Eu também comecei a perceber que poderia usar o livro para resolver problemas disciplinares. Fizemos uma atividade falando sobre bullying, em que os alunos tinham que contar o que deixava eles tristes. Eles tiveram a oportunidade de falar, e eu acabei descobrindo coisas que nem imaginava. Estava muito focada em duas crianças específicas, mas eu percebi que tinha muito mais problemas na sala do que eu imaginava. A maioria das crianças tinha alguma situação para lidar.

Depois que começamos a fazer esse projeto com o livro, percebi que a turma começou a se respeitar mais. Eles notaram que os colegas também tinham problemas. Os alunos passaram a cuidar mais dos outros e amadureceram muito nesse sentido.

Eu contei essa experiência para a Tonia, autora da obra, e ela decidiu presentar todos os alunos com um exemplar do livro. Como estava perto do dia das crianças, fiz uma sacola bonita e coloquei mais algumas coisas dentro.

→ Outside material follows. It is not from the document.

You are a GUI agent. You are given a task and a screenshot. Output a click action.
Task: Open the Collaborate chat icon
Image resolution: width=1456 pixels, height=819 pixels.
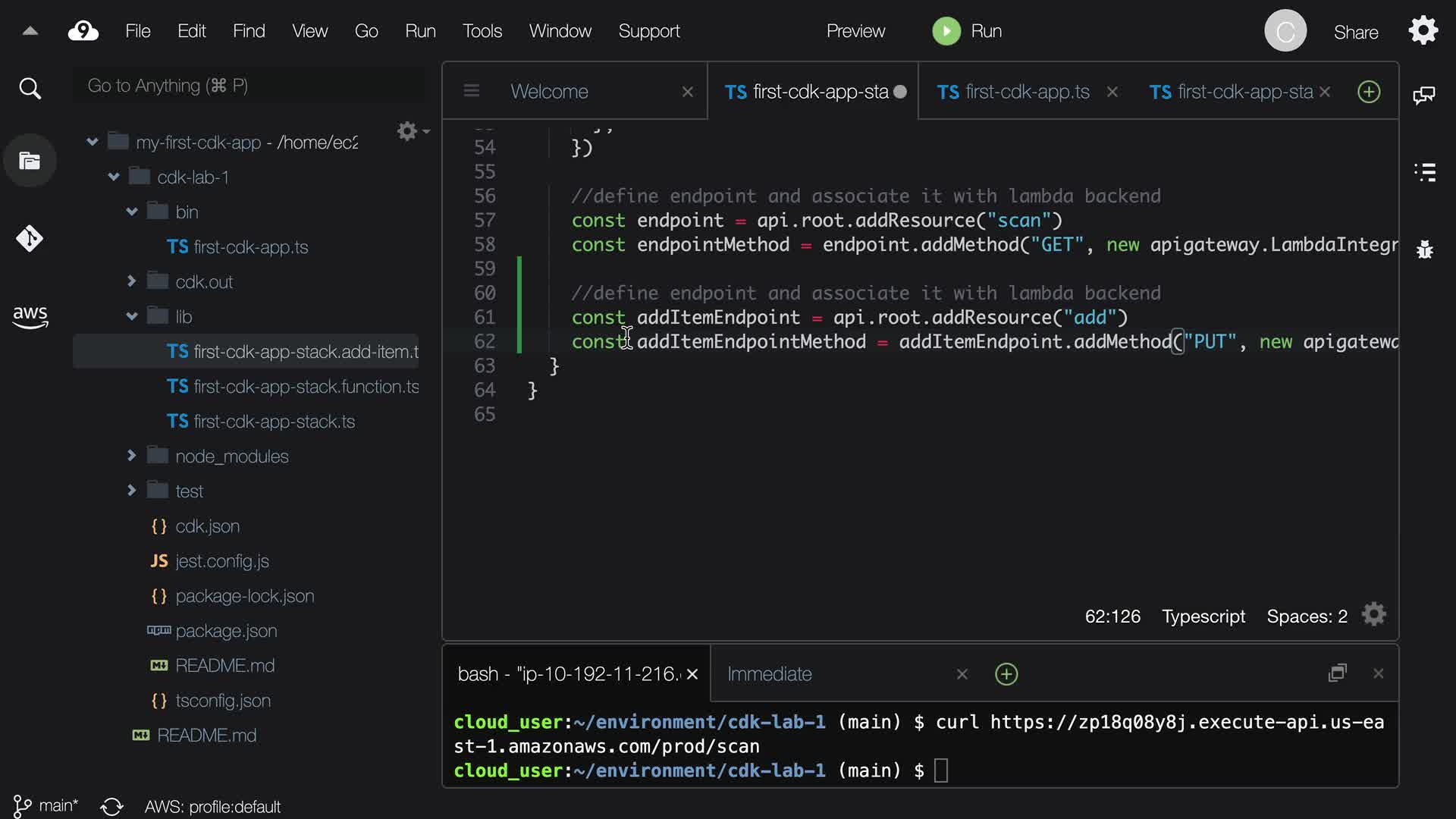[1424, 95]
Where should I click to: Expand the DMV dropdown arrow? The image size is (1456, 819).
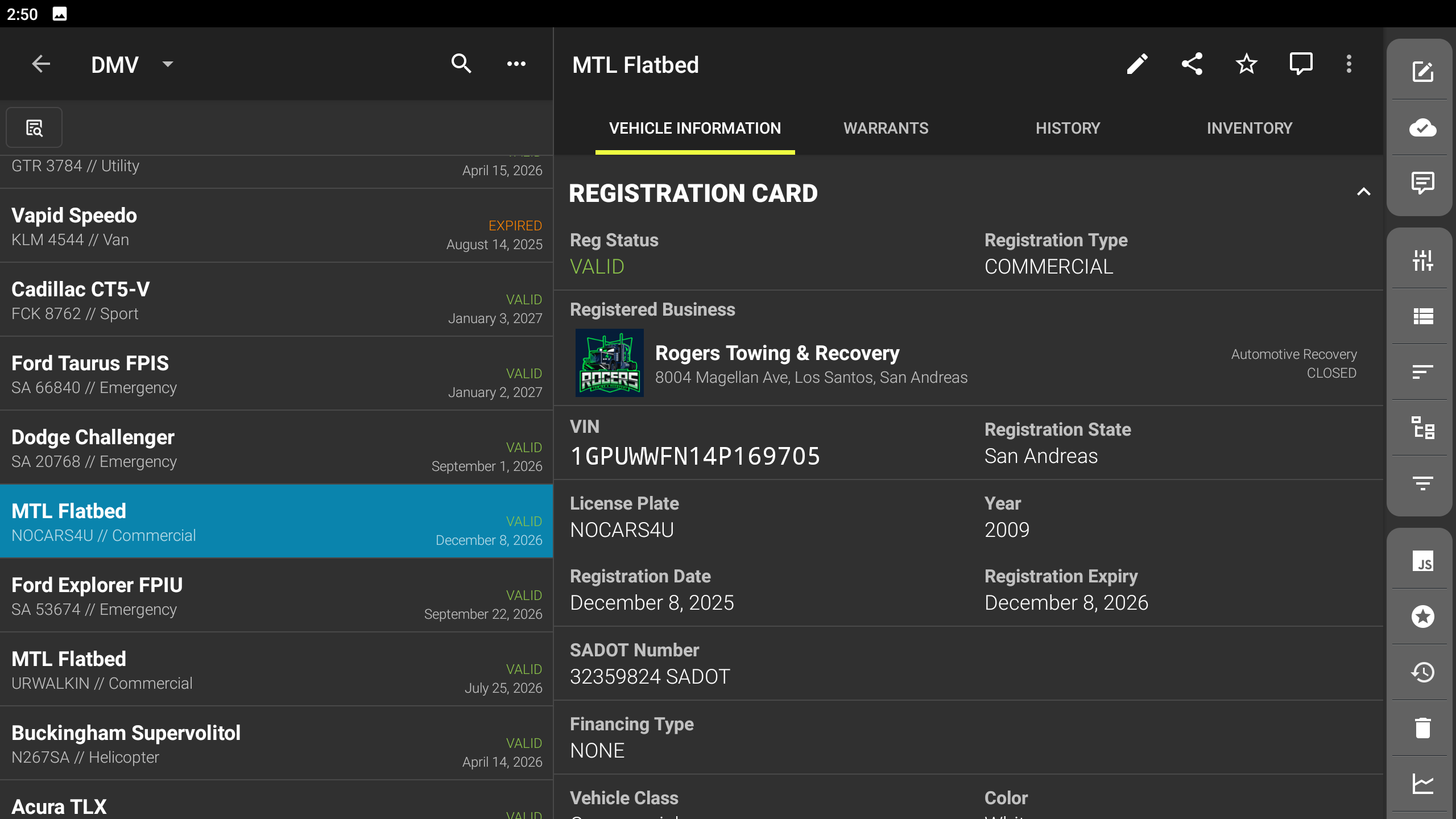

Antes de entregar o livro, chamei os pais na escola para conversar. Contei sobre o projeto que estávamos fazendo e sugeri que eles fizessem novamente a leitura com os filhos em casa. Eles iriam responder juntos algumas perguntas e compartilhar o que deixava eles com medo, tristes ou felizes. A ideia era que eles também tivessem momentos de trocas, assim como tivemos na escola.

O projeto só acrescentou para a turma. Pedagogicamente, eu percebi que eles se mostraram mais interessados e começaram a participar mais das aulas. Lidar com os sentimentos dos alunos fez com que eles se sentissem seguros dentro daquele ambiente. Eles perceberam que alguém se interessava pelos problemas deles.